A Performance and Workshop Highlighting “Silence” and “Chance”

On November 15 (Thurs.) and 16 (Fri.), 2018, the “Yoko Tawada and Aki Takase Performance & Workshop” was held at Waseda University’s Ono Memorial Hall. This was the ninth time this annual event, a fixture of Waseda University’s November schedule, was held. This year, the themes of the performance and workshop were “silence” and “chance.” The two artists created a unique space, enchanting everyone at the venue.

Since graduating from Waseda University, Yoko Tawada has been active as a poet and writer of novels and short stories. Her vocation has been a lively success in both Japan and Germany, with her receiving—among numerous other literary awards—the Akutagawa, Tanizaki, and Waseda University Tsubouchi Shoyo Awards in the former country and the Goethe Medal and the Kleist Prize in the latter. This October, Ms.

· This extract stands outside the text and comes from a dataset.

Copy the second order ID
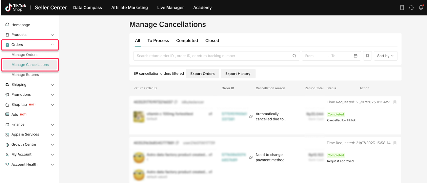Image resolution: width=427 pixels, height=184 pixels. (x=251, y=157)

Tawada also won the Japan Foundation Award, and, on the morning of November 15 (Thurs.) in Japan (November 14 in the US), it was announced that she had received the National Book Award for Translated Literature, one of the most influential US literary prizes. (Click here for more about the National Book Award.)

Aki Takase is a musician who performs around the world, particularly in Europe and the US. Her jazz- and improvisation-focused performances have been well-received internationally, and her reputation is now as one of the foremost figures in contemporary jazz.

Performance “4’33″”

The theme of the performances was US composer John Cage’s piece “4’33”.” Around this theme, Ms. Tawada and Ms. Takase created a series of new worlds embedded with their own ideas.

When the stage lights turned on, a large timer was displayed on a screen, and Ms. Takase began performing as the moments passed by. The event program went on to showcase a “simultaneous translation”—in which the two performers gave readings of two separate works at the same time—and a bringing together of John Cage’s book Silence: Lectures and Writings and improvised music. This was followed by comparisons of two German words for “silence” with distinct connotations (schweigen, to make no sound, and verschweigen, to conceal a fact by remaining silent) and of political versus musical “experiments,” a pun on the word “gradation” and works of painting, and a “dice reading,” in which Ms. Tawada read aloud the number of pages that came up from a roll of a pair of dice—among other performances. Worlds arising from “silence” and “chance” were expressed one after another through the mingling of piano notes and words spoken, allowing the audience to experience these two concepts in their numerous aspects.

There was an after-talk following the performances. Why did John Cage create “4’33″”? There was a discussion of what he discovered in the “music of chance.”

Ms. Takase said: “He wanted to smash the concept of a concert and to present a new way of being for ‘time’ and ‘art’ by moving away from the one promise a concert makes to its audience. You hear sounds during those 4 minutes and 33 seconds—even though nobody is performing—and there is music in those sounds. ‘Chance’ has the ability to draw out all sorts of enchantment—and perhaps we can say the same thing not just about music but also about meeting people and everything else we experience.” Ms. Tawada said: “I felt an experimental connection between ‘chance’ and ‘improvisation.’ The act of taking in this current moment and allowing others to hear what exists now expresses the essence of that very thing (a person or work) itself. In the world of books, a truly interesting book is one that is interesting even if you read a page you open to by random chance.”

Workshop “Words and Music” Vol. 9

The participants in this year’s workshop were tasked before the event with preparing texts on the topics of “silence” and “chance” that could be read in three minutes or less.

After the texts they had written were read aloud at the workshop, the participants then engaged in improvisational collaborations with musical instruments while receiving advice from Ms. Tawada and Ms. Takase. The instruments used at this year’s workshop were the piano, the flute, the trumpet, and percussion. The participants were not told ahead of time what sort of performative collaboration they would be doing, nor with which instrument. They stimulated one another as they performed, the spectacle of new stories continuing to unfold.

At the after-talk, one of the participants recalled: “When I was collaborating with the music, the rhythm and the sounds made my heart leap in my chest, and my reading aloud of the text I prepared similarly changed of its own accord. I experienced how interesting it is to understand words as ‘sound.’ Today, I was collaborating with people whom I had just met, but our thoughts and feelings were conveyed to one another within our works.”

Ms. Tawada said: “Some of you also attended last year, and I could feel how the worlds of your works are continuing to grow. There is a certain joy just in continuing on.” Ms. Takase said: “Sound and words. Words are connected to sound, and sounds become connected to words. I think that we experienced through today’s event ‘silence’ as proposed by John Cage—that is, what we can do right here and now—and I really felt that what is truly interesting can be found there.”

Event Overview:

Yoko Tawada and Aki Takase Performance & Workshop
Performance “4’33″” November 15 (Thurs.), 2018, 6:30 pm to 8:30 pm
Workshop “Words and Music” Vol. 9, November 16 (Fri.), 2018, 4:30 pm to 6:30 pm
Venue: Ono Memorial Hall, Waseda University
Sponsored by:
Waseda University Cultural Affairs Division
Waseda University Global Japanese Studies Model Unit, Top Global University Project
The Office of Professor Miho Matsunaga, Creative Writing and Criticism Theoretical Configuration, School of Culture, Media and Society, Waseda University
Free admittance. No reservations required.